Segment Start: Excerpted records

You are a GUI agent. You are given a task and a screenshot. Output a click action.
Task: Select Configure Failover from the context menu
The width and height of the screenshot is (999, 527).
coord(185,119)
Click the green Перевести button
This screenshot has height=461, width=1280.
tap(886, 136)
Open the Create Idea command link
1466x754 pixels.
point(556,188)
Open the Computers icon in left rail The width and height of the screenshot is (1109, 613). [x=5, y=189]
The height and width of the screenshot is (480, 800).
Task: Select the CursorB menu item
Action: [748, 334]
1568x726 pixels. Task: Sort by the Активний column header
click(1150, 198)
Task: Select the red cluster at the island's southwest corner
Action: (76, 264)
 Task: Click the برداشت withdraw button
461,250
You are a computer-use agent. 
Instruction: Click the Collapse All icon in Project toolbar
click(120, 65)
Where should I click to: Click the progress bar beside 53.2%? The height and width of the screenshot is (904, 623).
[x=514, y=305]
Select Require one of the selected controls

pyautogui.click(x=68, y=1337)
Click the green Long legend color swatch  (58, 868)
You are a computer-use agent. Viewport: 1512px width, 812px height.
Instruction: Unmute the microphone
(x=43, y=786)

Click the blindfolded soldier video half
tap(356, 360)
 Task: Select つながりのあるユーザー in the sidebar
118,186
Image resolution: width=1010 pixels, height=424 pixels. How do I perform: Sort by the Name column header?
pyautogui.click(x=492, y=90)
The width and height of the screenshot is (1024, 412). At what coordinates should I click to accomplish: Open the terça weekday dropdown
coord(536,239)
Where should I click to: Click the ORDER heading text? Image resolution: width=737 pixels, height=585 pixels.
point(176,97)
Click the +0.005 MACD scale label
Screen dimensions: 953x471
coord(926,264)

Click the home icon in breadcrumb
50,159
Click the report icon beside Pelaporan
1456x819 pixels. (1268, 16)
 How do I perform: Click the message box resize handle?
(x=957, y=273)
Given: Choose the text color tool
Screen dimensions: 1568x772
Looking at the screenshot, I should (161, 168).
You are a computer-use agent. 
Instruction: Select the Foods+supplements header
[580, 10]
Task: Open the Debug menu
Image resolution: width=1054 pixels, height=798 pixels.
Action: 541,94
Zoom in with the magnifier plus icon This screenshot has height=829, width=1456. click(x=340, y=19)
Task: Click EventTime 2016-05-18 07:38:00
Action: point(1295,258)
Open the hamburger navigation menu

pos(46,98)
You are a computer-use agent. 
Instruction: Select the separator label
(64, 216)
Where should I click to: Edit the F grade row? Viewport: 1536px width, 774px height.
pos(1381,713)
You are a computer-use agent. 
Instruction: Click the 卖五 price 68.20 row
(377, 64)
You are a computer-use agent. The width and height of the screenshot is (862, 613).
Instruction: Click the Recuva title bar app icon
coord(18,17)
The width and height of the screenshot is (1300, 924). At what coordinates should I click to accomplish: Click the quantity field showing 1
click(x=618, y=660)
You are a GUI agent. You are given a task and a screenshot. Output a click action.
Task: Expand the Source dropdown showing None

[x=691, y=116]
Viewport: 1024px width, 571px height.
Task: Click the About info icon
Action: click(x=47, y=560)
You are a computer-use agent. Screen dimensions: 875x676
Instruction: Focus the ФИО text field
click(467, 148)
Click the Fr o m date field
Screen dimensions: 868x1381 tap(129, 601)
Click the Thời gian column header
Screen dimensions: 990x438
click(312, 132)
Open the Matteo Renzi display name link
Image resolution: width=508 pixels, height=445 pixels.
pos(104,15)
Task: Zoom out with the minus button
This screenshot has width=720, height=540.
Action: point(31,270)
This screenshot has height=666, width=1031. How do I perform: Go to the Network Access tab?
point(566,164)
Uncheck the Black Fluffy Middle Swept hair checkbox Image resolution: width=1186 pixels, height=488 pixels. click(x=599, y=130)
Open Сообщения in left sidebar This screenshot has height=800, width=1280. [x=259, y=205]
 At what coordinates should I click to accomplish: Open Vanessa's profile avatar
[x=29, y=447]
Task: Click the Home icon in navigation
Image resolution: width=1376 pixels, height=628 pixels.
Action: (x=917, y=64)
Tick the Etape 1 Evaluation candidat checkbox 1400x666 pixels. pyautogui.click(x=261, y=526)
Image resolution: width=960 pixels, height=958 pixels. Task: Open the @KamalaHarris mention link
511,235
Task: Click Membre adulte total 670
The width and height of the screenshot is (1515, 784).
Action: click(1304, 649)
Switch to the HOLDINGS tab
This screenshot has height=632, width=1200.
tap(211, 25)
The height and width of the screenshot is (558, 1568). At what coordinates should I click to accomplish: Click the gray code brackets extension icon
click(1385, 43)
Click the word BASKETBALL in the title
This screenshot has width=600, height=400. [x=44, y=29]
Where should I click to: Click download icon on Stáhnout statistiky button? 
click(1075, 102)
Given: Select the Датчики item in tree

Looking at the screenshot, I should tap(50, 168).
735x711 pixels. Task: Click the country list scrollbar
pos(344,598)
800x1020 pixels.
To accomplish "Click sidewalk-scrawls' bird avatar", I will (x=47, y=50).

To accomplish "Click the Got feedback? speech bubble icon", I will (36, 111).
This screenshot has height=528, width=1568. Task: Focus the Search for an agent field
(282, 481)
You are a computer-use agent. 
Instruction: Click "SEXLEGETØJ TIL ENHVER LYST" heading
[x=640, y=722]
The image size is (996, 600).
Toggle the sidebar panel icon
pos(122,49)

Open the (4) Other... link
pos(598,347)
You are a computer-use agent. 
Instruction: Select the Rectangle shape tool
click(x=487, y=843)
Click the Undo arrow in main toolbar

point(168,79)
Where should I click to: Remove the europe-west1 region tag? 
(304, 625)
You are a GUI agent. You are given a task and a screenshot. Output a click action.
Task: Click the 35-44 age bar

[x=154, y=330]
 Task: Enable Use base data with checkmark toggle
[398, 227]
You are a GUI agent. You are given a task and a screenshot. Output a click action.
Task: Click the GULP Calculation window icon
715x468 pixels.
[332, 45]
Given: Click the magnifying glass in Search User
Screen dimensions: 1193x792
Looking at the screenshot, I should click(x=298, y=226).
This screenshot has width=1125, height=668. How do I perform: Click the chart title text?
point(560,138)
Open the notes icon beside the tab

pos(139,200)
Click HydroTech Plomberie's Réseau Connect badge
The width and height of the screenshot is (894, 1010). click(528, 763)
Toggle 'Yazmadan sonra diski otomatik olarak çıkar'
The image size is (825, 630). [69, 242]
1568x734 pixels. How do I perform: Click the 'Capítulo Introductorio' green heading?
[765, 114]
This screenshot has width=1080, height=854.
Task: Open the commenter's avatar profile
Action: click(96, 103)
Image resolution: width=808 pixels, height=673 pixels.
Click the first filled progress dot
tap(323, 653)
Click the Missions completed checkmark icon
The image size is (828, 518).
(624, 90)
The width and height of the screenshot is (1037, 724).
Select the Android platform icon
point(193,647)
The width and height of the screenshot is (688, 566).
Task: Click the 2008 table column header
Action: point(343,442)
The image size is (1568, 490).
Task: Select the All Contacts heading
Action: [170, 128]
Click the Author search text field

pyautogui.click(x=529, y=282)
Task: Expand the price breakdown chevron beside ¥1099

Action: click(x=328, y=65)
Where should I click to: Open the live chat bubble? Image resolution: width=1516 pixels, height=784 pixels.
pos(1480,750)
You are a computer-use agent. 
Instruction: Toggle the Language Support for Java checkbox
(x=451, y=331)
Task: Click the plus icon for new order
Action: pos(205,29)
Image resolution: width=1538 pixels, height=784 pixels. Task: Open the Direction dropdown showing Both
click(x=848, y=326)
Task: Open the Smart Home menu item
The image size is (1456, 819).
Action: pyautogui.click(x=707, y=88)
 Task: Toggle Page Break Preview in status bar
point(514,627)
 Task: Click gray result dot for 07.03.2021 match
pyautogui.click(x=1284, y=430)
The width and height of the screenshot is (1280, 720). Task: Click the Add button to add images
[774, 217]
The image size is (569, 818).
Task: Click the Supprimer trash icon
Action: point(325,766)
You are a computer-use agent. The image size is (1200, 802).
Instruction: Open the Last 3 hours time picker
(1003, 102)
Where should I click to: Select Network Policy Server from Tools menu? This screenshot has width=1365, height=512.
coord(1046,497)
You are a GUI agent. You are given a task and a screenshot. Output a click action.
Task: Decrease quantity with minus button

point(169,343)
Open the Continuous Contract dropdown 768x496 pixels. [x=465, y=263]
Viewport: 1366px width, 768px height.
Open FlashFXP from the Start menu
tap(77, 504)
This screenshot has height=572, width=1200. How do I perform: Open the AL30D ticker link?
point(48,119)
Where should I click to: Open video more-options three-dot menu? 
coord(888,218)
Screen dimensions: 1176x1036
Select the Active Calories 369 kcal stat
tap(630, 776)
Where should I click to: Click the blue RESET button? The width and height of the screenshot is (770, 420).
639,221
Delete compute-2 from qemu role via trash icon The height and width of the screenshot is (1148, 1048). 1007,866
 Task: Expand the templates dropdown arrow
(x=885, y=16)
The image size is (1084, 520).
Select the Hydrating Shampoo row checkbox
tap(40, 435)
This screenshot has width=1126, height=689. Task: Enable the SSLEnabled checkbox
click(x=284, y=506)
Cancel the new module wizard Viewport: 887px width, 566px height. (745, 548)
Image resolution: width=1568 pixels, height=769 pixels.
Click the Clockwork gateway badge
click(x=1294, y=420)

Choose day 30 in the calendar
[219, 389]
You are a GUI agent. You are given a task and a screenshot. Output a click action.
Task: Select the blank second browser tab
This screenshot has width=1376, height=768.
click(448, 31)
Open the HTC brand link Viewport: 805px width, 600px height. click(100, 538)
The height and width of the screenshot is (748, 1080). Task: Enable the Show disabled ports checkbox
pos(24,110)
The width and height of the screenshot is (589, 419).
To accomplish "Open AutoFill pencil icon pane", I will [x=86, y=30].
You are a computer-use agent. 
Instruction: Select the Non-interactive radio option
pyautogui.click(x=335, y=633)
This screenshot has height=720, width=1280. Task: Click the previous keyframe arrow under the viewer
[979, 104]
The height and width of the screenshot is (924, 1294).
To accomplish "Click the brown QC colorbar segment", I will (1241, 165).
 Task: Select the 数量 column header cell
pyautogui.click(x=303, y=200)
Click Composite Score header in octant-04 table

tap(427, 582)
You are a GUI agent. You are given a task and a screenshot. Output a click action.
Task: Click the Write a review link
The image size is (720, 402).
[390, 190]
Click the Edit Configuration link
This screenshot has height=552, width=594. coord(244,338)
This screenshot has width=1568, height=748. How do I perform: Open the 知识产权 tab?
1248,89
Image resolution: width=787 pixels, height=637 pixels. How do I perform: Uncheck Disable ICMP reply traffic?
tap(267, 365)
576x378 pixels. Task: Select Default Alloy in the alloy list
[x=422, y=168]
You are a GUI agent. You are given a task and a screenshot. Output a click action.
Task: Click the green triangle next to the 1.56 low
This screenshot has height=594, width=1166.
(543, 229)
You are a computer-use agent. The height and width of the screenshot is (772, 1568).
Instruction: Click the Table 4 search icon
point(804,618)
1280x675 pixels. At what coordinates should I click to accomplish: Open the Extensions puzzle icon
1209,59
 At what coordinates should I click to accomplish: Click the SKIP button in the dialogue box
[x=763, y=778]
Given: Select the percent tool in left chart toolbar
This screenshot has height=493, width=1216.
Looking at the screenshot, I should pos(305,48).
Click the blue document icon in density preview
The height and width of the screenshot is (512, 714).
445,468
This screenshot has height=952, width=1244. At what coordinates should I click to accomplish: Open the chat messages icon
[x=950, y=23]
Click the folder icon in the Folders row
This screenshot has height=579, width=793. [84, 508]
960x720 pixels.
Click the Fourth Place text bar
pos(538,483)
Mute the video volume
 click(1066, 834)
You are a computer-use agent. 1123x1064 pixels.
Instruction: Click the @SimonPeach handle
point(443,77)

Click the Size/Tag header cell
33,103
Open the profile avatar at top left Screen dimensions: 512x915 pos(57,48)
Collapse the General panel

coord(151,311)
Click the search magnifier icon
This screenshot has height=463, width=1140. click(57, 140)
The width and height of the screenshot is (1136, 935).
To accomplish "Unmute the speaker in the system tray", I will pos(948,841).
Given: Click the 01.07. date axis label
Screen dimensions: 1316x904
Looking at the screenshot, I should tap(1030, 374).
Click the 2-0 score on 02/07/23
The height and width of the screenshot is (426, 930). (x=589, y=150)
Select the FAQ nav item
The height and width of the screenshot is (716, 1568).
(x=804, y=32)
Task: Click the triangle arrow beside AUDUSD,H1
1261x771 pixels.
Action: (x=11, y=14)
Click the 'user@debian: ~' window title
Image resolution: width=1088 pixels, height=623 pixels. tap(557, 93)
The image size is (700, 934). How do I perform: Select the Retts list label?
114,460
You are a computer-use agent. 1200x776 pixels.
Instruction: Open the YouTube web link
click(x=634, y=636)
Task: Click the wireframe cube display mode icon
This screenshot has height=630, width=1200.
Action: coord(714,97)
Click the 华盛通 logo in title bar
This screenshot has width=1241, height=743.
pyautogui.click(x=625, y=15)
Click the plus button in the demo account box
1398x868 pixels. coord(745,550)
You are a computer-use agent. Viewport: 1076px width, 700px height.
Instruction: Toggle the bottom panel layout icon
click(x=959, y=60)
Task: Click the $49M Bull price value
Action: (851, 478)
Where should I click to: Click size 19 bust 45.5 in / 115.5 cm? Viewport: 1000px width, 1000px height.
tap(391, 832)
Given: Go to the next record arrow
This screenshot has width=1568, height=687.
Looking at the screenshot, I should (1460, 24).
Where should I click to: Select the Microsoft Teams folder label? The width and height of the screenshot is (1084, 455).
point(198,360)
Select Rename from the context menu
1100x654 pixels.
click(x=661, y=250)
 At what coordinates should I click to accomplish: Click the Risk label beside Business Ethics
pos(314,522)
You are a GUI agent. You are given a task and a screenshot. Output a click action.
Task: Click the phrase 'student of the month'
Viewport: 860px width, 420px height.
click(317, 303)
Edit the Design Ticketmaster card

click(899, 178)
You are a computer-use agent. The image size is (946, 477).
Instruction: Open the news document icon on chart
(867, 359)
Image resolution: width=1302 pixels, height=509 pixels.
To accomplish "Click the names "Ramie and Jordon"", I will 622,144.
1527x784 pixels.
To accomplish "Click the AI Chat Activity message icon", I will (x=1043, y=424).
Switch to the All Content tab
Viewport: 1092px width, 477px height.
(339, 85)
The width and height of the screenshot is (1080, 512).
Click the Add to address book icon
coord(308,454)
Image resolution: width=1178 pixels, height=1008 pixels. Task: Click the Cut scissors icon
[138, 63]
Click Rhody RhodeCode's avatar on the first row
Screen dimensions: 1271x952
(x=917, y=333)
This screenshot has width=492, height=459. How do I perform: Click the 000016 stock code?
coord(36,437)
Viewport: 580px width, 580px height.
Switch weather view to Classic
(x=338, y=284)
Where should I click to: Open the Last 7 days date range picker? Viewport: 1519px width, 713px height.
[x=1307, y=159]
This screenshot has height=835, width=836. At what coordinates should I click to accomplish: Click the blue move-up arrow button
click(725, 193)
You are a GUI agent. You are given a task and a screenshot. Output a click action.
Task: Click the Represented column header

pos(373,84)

Segment End: Excerpted records

## Problem statement
The reply should hold only the lines from the first line of the listing above through the line with "Click the +0.005 MACD scale label", each copied exactly.

## Expected output
You are a GUI agent. You are given a task and a screenshot. Output a click action.
Task: Select Configure Failover from the context menu
The width and height of the screenshot is (999, 527).
coord(185,119)
Click the green Перевести button
This screenshot has height=461, width=1280.
tap(886, 136)
Open the Create Idea command link
1466x754 pixels.
point(556,188)
Open the Computers icon in left rail The width and height of the screenshot is (1109, 613). [x=5, y=189]
The height and width of the screenshot is (480, 800).
Task: Select the CursorB menu item
Action: [748, 334]
1568x726 pixels. Task: Sort by the Активний column header
click(1150, 198)
Task: Select the red cluster at the island's southwest corner
Action: (76, 264)
 Task: Click the برداشت withdraw button
461,250
You are a computer-use agent. 
Instruction: Click the Collapse All icon in Project toolbar
click(120, 65)
Where should I click to: Click the progress bar beside 53.2%? The height and width of the screenshot is (904, 623).
[x=514, y=305]
Select Require one of the selected controls

pyautogui.click(x=68, y=1337)
Click the green Long legend color swatch  (58, 868)
You are a computer-use agent. Viewport: 1512px width, 812px height.
Instruction: Unmute the microphone
(x=43, y=786)

Click the blindfolded soldier video half
tap(356, 360)
 Task: Select つながりのあるユーザー in the sidebar
118,186
Image resolution: width=1010 pixels, height=424 pixels. How do I perform: Sort by the Name column header?
pyautogui.click(x=492, y=90)
The width and height of the screenshot is (1024, 412). At what coordinates should I click to accomplish: Open the terça weekday dropdown
coord(536,239)
Where should I click to: Click the ORDER heading text? Image resolution: width=737 pixels, height=585 pixels.
point(176,97)
Click the +0.005 MACD scale label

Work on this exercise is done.